Pixel coordinate grounding data
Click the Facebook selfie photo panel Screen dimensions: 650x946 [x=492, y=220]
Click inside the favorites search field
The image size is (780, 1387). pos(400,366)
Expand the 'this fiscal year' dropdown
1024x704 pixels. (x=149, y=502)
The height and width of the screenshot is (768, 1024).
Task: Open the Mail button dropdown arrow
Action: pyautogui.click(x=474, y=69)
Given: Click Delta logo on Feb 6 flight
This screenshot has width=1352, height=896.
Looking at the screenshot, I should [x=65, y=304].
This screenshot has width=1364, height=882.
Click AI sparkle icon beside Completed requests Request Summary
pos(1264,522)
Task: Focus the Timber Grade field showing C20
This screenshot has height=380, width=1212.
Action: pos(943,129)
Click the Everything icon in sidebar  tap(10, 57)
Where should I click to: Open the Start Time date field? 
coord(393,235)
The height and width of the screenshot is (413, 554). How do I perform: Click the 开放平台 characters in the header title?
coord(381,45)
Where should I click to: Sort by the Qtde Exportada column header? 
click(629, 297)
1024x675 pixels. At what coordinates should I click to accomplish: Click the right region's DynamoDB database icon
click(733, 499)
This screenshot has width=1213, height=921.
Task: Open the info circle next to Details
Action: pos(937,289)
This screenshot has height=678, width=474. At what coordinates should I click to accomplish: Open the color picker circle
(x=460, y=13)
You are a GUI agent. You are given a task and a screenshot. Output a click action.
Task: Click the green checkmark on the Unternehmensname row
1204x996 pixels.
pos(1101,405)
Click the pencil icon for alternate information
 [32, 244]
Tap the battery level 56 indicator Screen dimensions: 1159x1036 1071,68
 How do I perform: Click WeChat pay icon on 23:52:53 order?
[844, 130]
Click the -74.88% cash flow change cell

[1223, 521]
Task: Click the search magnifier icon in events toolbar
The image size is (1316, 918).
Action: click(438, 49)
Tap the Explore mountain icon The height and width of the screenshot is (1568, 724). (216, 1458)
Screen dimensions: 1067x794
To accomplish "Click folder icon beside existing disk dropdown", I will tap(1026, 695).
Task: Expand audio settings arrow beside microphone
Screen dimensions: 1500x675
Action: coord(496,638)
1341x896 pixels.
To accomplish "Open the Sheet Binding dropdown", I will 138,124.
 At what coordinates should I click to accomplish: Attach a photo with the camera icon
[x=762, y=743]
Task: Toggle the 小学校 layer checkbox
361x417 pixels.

§ ABOUT THIS TASK
For this exercise, restate every record word for word.

§ ANSWER FOR THE TASK
Click the Facebook selfie photo panel Screen dimensions: 650x946 [x=492, y=220]
Click inside the favorites search field
The image size is (780, 1387). pos(400,366)
Expand the 'this fiscal year' dropdown
1024x704 pixels. (x=149, y=502)
The height and width of the screenshot is (768, 1024).
Task: Open the Mail button dropdown arrow
Action: pyautogui.click(x=474, y=69)
Given: Click Delta logo on Feb 6 flight
This screenshot has width=1352, height=896.
Looking at the screenshot, I should [x=65, y=304].
This screenshot has width=1364, height=882.
Click AI sparkle icon beside Completed requests Request Summary
pos(1264,522)
Task: Focus the Timber Grade field showing C20
This screenshot has height=380, width=1212.
Action: pos(943,129)
Click the Everything icon in sidebar  tap(10, 57)
Where should I click to: Open the Start Time date field? 
coord(393,235)
The height and width of the screenshot is (413, 554). How do I perform: Click the 开放平台 characters in the header title?
coord(381,45)
Where should I click to: Sort by the Qtde Exportada column header? 
click(629, 297)
1024x675 pixels. At what coordinates should I click to accomplish: Click the right region's DynamoDB database icon
click(733, 499)
This screenshot has width=1213, height=921.
Task: Open the info circle next to Details
Action: pos(937,289)
This screenshot has height=678, width=474. At what coordinates should I click to accomplish: Open the color picker circle
(x=460, y=13)
You are a GUI agent. You are given a task and a screenshot. Output a click action.
Task: Click the green checkmark on the Unternehmensname row
1204x996 pixels.
pos(1101,405)
Click the pencil icon for alternate information
 [32, 244]
Tap the battery level 56 indicator Screen dimensions: 1159x1036 1071,68
 How do I perform: Click WeChat pay icon on 23:52:53 order?
[844, 130]
Click the -74.88% cash flow change cell

[1223, 521]
Task: Click the search magnifier icon in events toolbar
The image size is (1316, 918).
Action: click(438, 49)
Tap the Explore mountain icon The height and width of the screenshot is (1568, 724). (216, 1458)
Screen dimensions: 1067x794
To accomplish "Click folder icon beside existing disk dropdown", I will tap(1026, 695).
Task: Expand audio settings arrow beside microphone
Screen dimensions: 1500x675
Action: coord(496,638)
1341x896 pixels.
To accomplish "Open the Sheet Binding dropdown", I will 138,124.
 At what coordinates should I click to accomplish: Attach a photo with the camera icon
[x=762, y=743]
Task: Toggle the 小学校 layer checkbox
361x417 pixels.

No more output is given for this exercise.